Without any warning, a mysterious object flew past Earth in October 2017 at a distance of about 15 million miles.
By the time astronomers discovered the cigar-shaped object, it was already careening out of the solar system at 110,000 mph — about 75 times faster than bullet shot from a gun.
Astronomers initially called it “1I/2017 U1” — with the “I” standing for interstellar, since the object’s trajectory strongly suggested it came from another star system. It represented the first interstellar object ever detected, so they eventually decided on the Hawaiian name ‘Oumuamua, meaning: “a messenger from afar, arriving first.”
Several telescopes on the ground and one in space took limited observations of ‘Oumuamua as it flew away. But the skyscraper-size object was too small, too fast, and detected too late to study in full. And now it’s too far and too dim to observe with our current technologies.
“This one’s gone forever,” David Trilling, an astronomer at Northern Arizona University who led Spitzer Space Telescope observations of the object, previously told Business Insider. “We have all the data we’re ever going to have about ‘Oumuamua.”
Scientists may never settle on the true identity of ‘Oumuamua. But the latest and best guess about the object’s identity is that it was an elongated, roughly 820-foot-long comet, according to a forthcoming study in Astrophysical Journal Letters (and almost certainly not an alien spacecraft).
Read more: A bizarre interstellar object called ‘Oumuamua continues to perplex astronomers a year after it vanished. Here’s why a few scientists still wonder if it was alien.
The astronomers who discovered and scrutinized ‘Oumuamua have not called it a day, though: They are already preparing for the next visit by an interstellar object.
In November 2017, Trilling and others published a study suggesting that current telescopes may see one such a cosmic interloper every five years. By the mid-2020s — after powerful new telescopes come online and begin hunting for dangerous asteroids — we may spot one ‘Oumuamua per year. Higher estimates suggest we could even expect up to 10 interstellar object detections per year, according to Harvard astronomer Avi Loeb.
“With this one, we were taken fairly by surprise,” Olivier Hainaut, an astronomer with the European Southern Observatory who’s worked on several studies of the object, previously told Business Insider. “With the next one, we are ready.”
Hainaut was referring to observatories, but he and others are also scheming something out-of-this-world.
Hainaut says at least two teams — one based in the US and another in Europe — are developing conceptual space missions to ride out and meet a future interstellar object. He added that the proposals would be “realistically affordable,” or on the order of $500 million (the price range dictated by NASA’s Discovery program).
“We had a workshop on this in October, and at the beginning of the workshop we said, ‘This is impossible.’ But after one week of hard work, we realized it’s not impossible anymore, it’s just difficult,” Hainaut said. “Impossible? That’s a problem. Difficult? As a first approximation, that just means expensive.”
How scientists plan to intercept an interstellar interloper
The biggest problem with trying to explore an interstellar object up-close is uncertainty about where it’d come from, when it will appear, and how close to Earth it might get.
That’s because the only data point we have is ‘Oumuamua itself.
To get around this, Hainaut said one option is to have a rocket on stand-by, and launch a relatively small spacecraft (to maximize range and flexibility) once the next interstellar object appears.

-*-

**GIVEN PROBLEM 1**
Output the listing below verbatim, from its first line through its last, leaving the pictures out of your answer.
The article on 'Oumuamua above and the listing come from unrelated sources.

**Stored data entries**
-*-

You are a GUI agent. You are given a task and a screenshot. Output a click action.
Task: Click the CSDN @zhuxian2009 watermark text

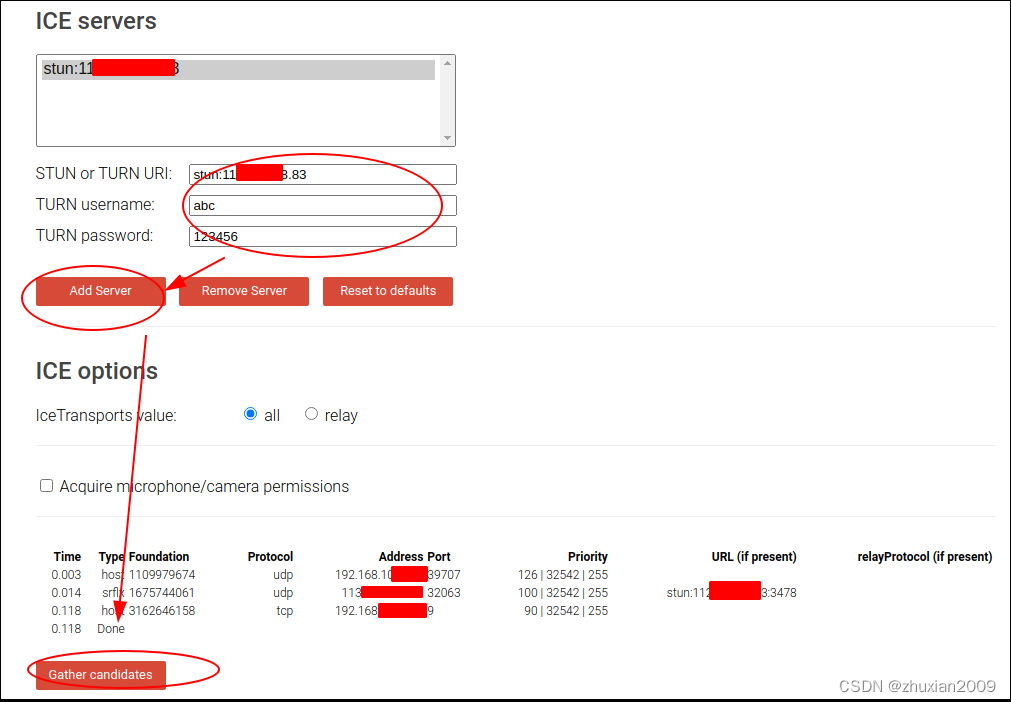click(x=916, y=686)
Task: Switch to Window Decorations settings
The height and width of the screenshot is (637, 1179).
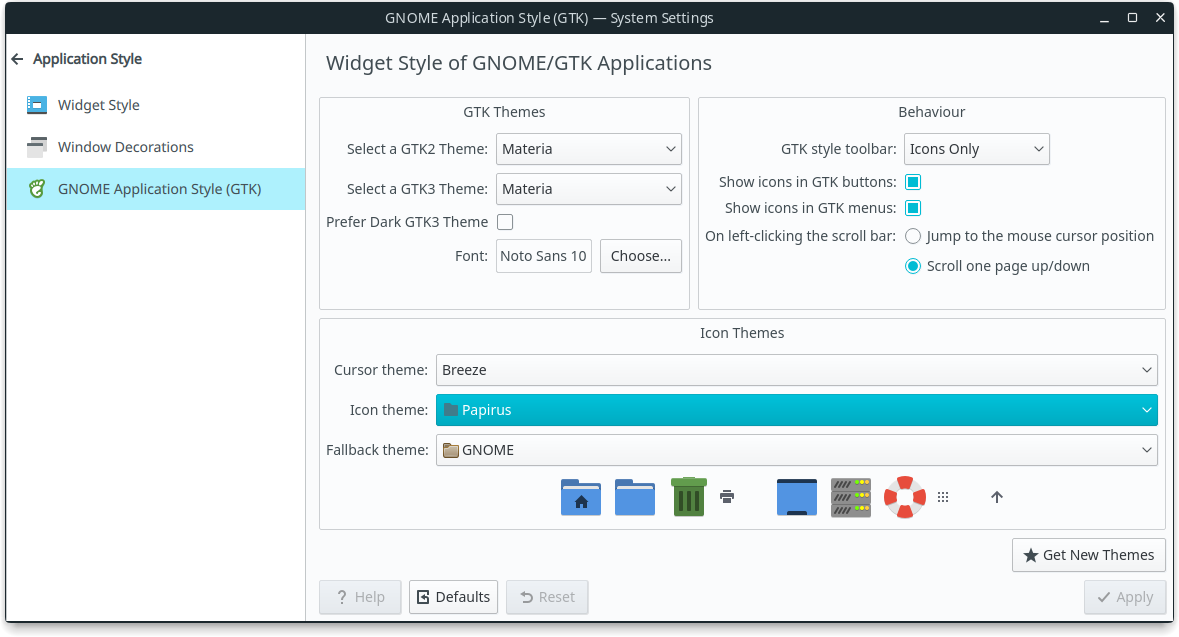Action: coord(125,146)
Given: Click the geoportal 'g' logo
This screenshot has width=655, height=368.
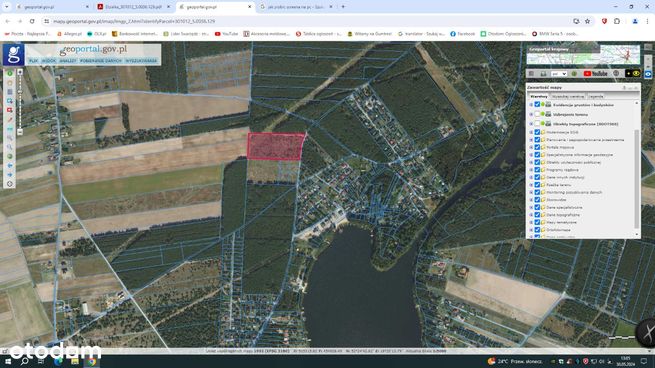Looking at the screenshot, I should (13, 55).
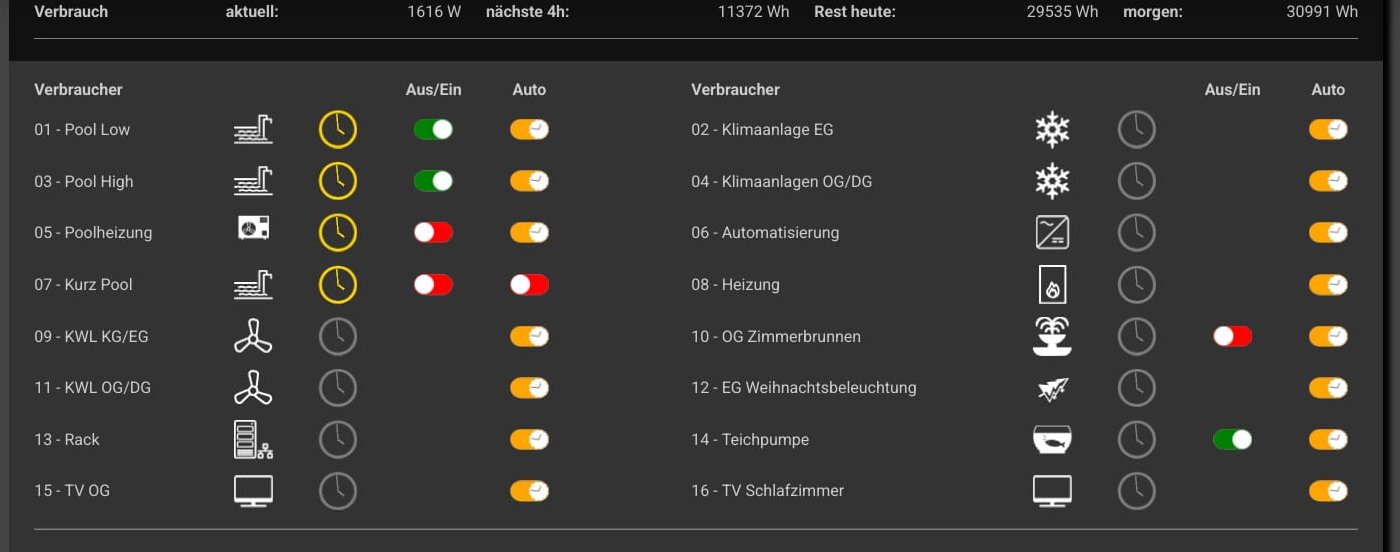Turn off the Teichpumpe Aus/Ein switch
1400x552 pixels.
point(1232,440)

-*-

**GIVEN PROBLEM 2**
Return verbatim the passage of the article on 'Oumuamua from "Hainaut says at" to "it might get.".

**EXPECTED OUTPUT 1**
You are a GUI agent. You are given a task and a screenshot. Output a click action.
Task: Click the CSDN @zhuxian2009 watermark text

click(x=916, y=686)
Task: Switch to Window Decorations settings
The height and width of the screenshot is (637, 1179).
Action: coord(125,146)
Given: Click the geoportal 'g' logo
This screenshot has width=655, height=368.
Looking at the screenshot, I should (13, 55).
Turn off the Teichpumpe Aus/Ein switch
1400x552 pixels.
point(1232,440)

**EXPECTED OUTPUT 2**
Hainaut says at least two teams — one based in the US and another in Europe — are developing conceptual space missions to ride out and meet a future interstellar object. He added that the proposals would be “realistically affordable,” or on the order of $500 million (the price range dictated by NASA’s Discovery program).
“We had a workshop on this in October, and at the beginning of the workshop we said, ‘This is impossible.’ But after one week of hard work, we realized it’s not impossible anymore, it’s just difficult,” Hainaut said. “Impossible? That’s a problem. Difficult? As a first approximation, that just means expensive.”
How scientists plan to intercept an interstellar interloper
The biggest problem with trying to explore an interstellar object up-close is uncertainty about where it’d come from, when it will appear, and how close to Earth it might get.